Material for this task:
—————

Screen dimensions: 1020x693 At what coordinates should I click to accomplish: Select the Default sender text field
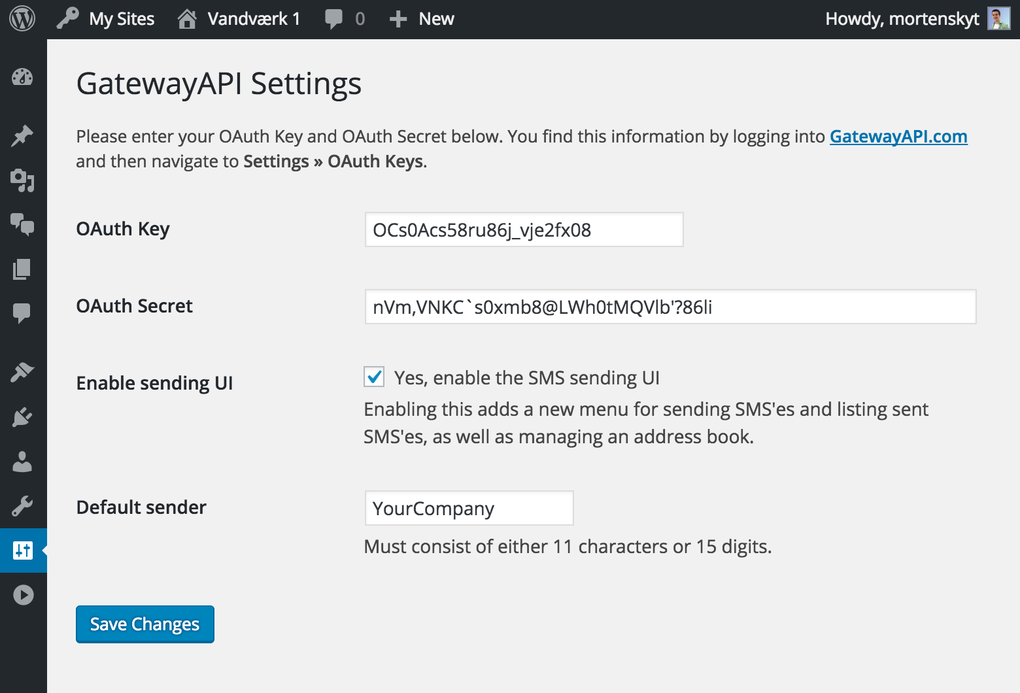[468, 508]
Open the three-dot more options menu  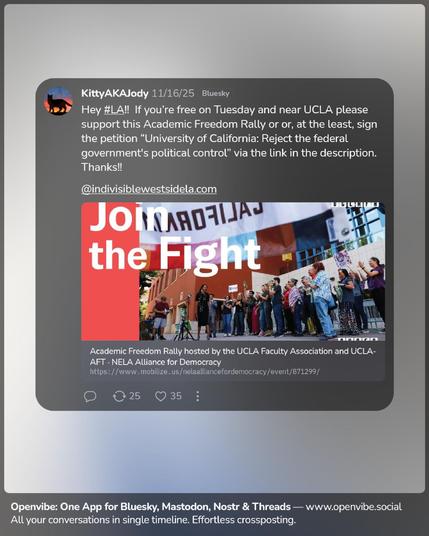pos(198,396)
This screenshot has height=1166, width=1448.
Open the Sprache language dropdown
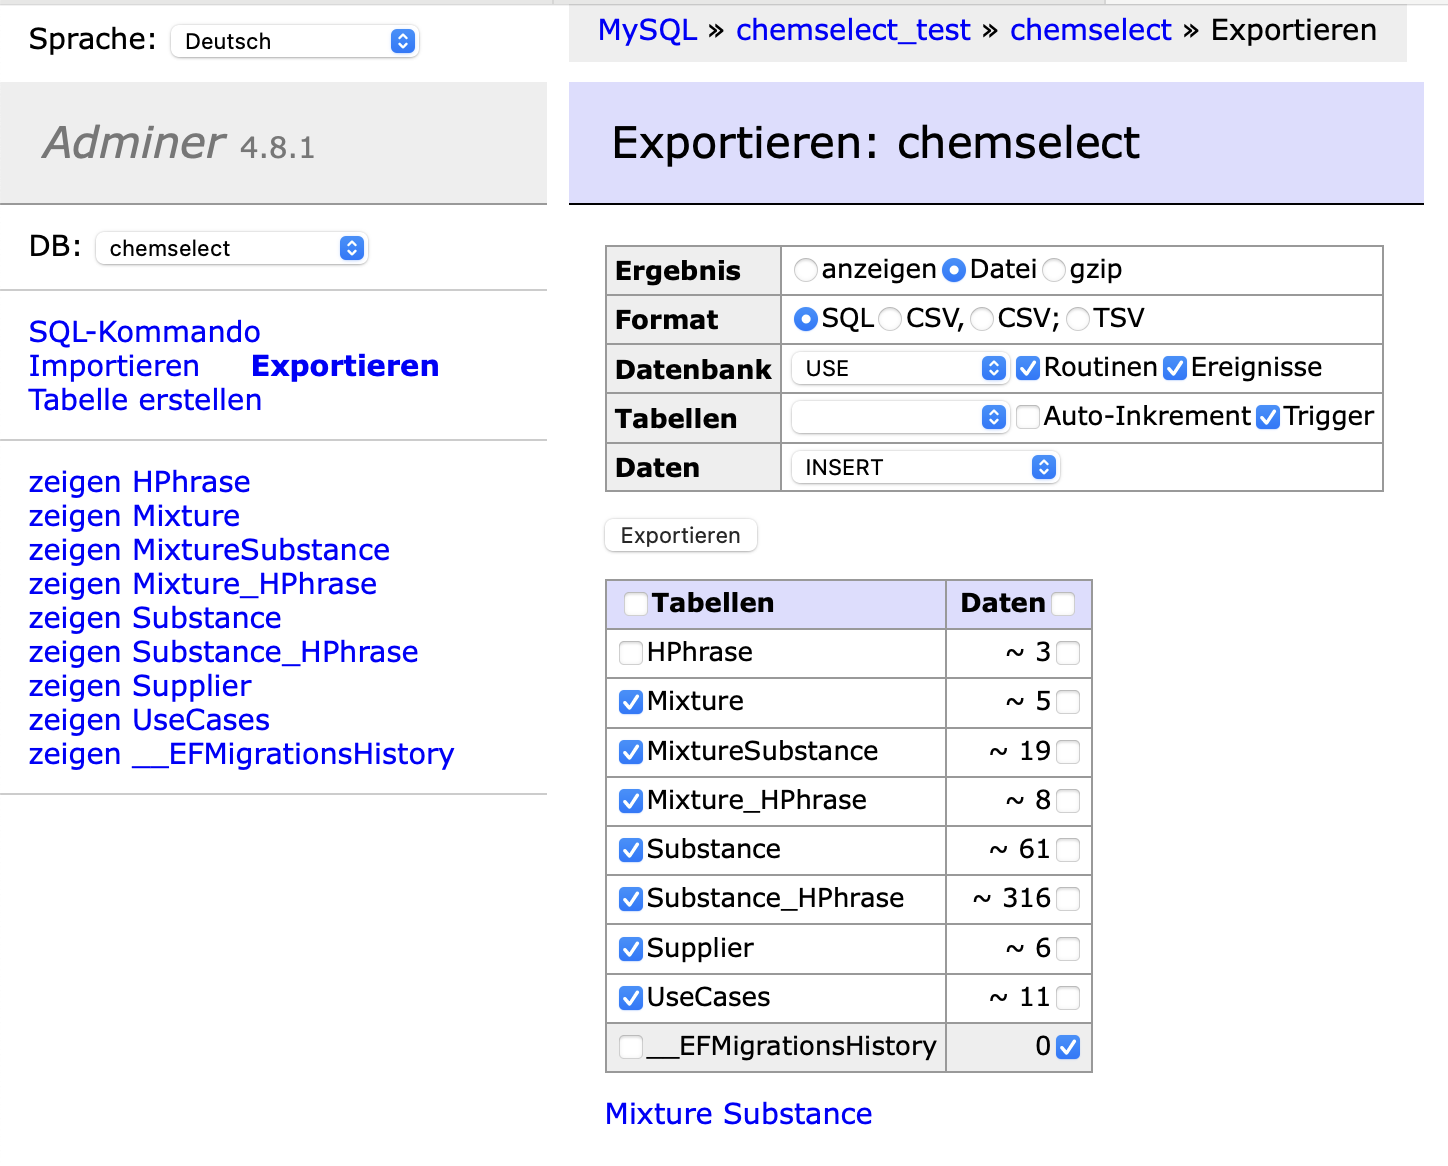(x=294, y=41)
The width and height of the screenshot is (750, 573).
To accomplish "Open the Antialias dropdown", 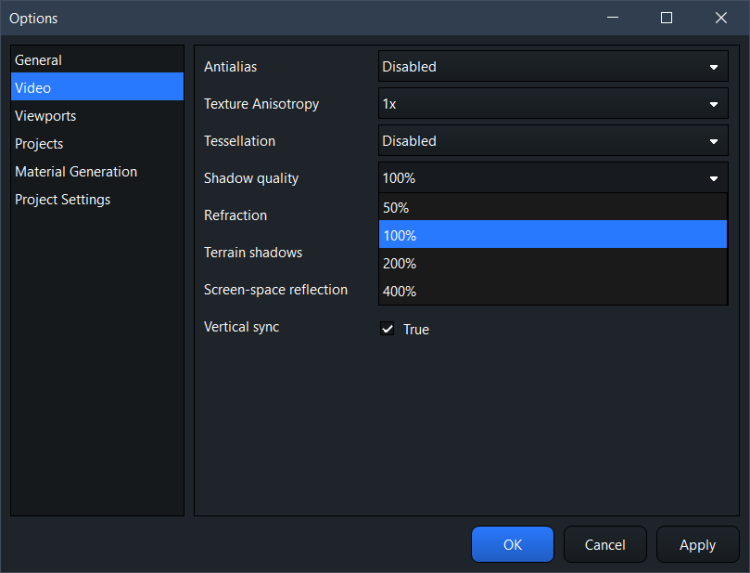I will pyautogui.click(x=552, y=67).
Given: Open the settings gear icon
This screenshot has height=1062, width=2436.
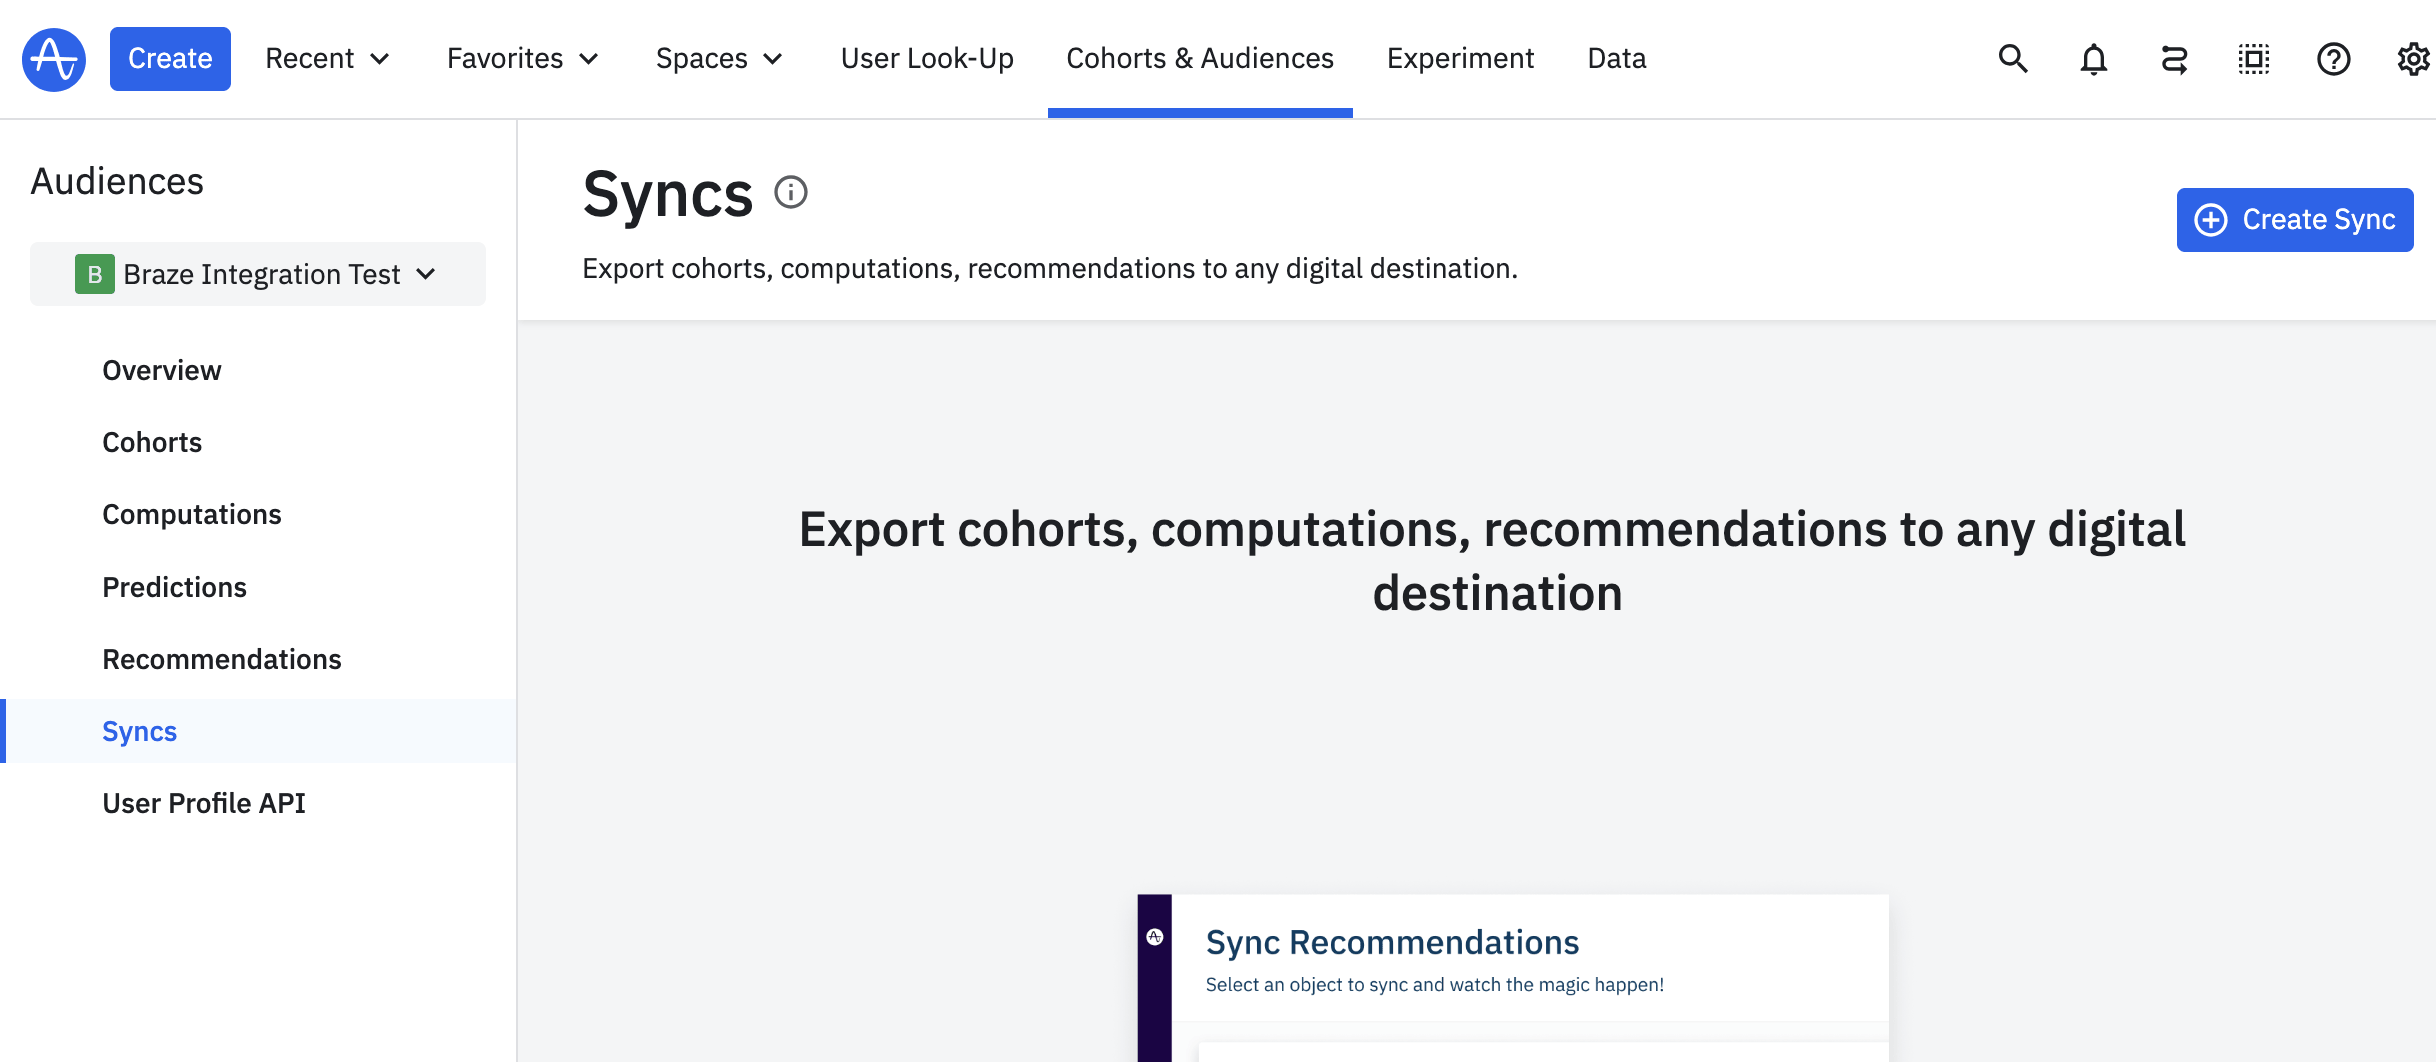Looking at the screenshot, I should click(x=2413, y=59).
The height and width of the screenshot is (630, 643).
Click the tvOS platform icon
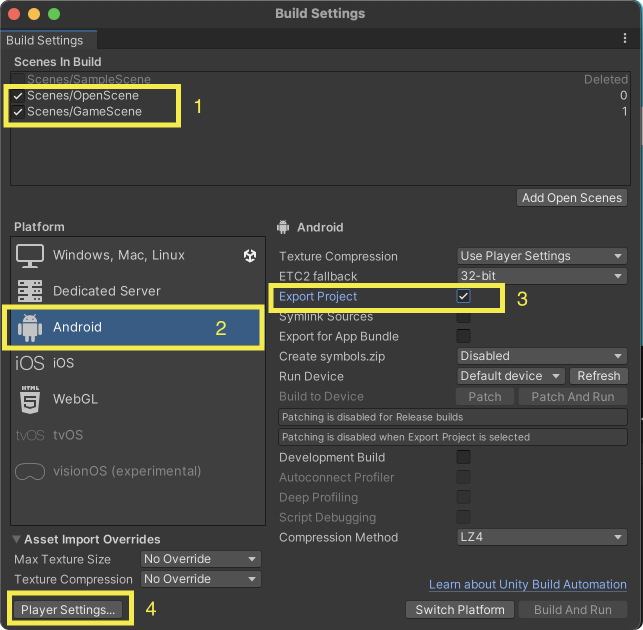tap(30, 435)
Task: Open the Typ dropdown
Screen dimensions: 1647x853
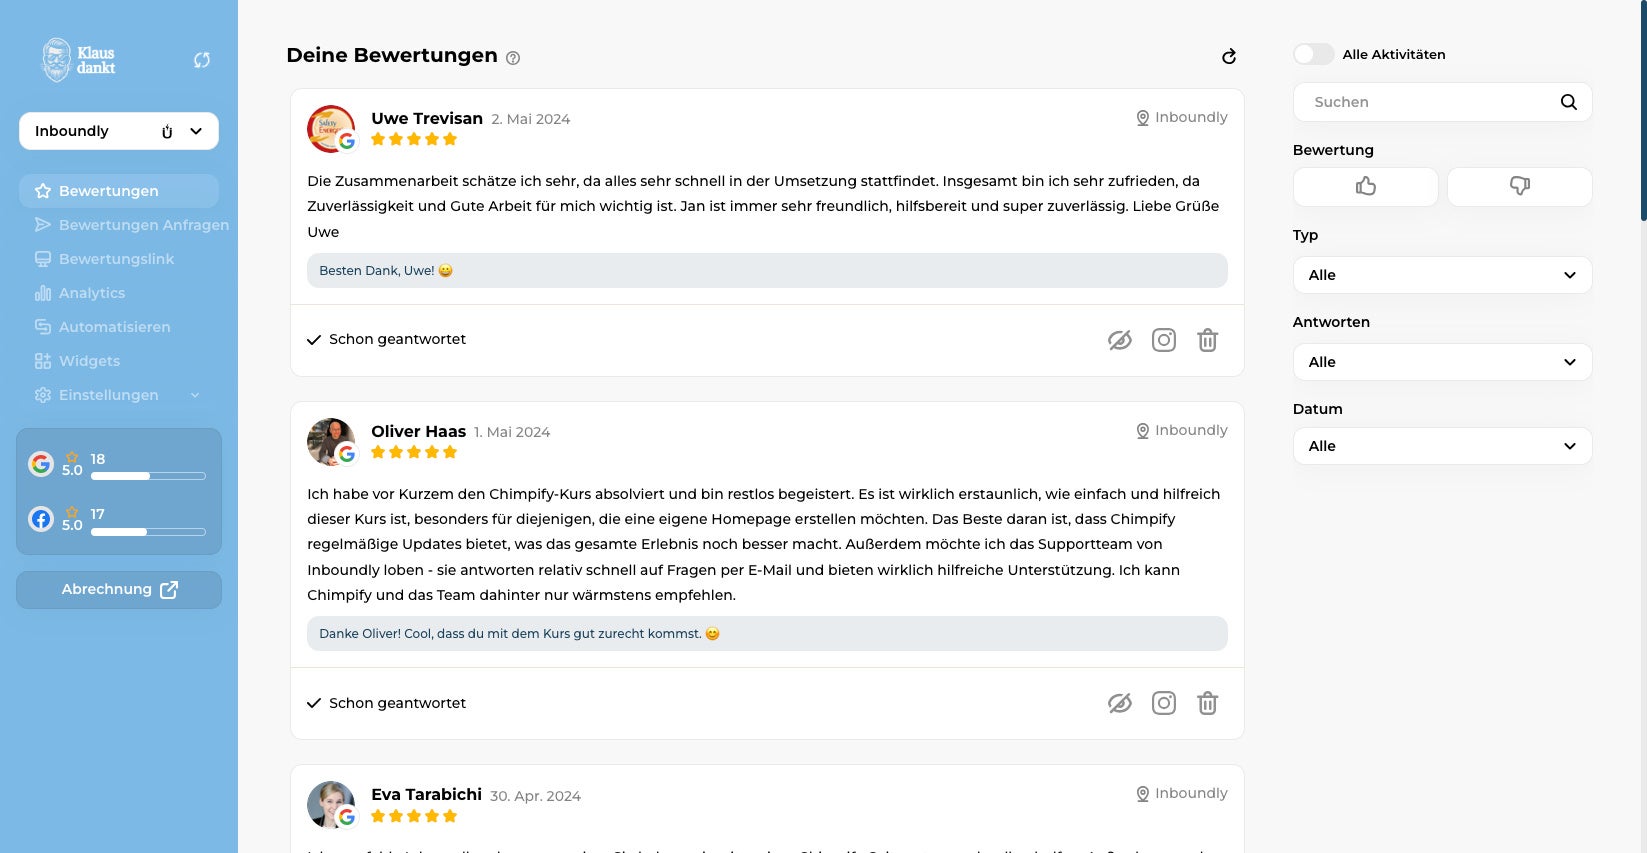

—————

Return exactly, and only, the lines that run from the line containing "This screenshot has height=1062, width=2436." to the last line of the entries above, both ends included, with pictures left out.

Answer for the task:
This screenshot has height=1062, width=2436.
Looking at the screenshot, I should click(x=2413, y=59).
The height and width of the screenshot is (630, 643).
Click the tvOS platform icon
tap(30, 435)
Task: Open the Typ dropdown
Screen dimensions: 1647x853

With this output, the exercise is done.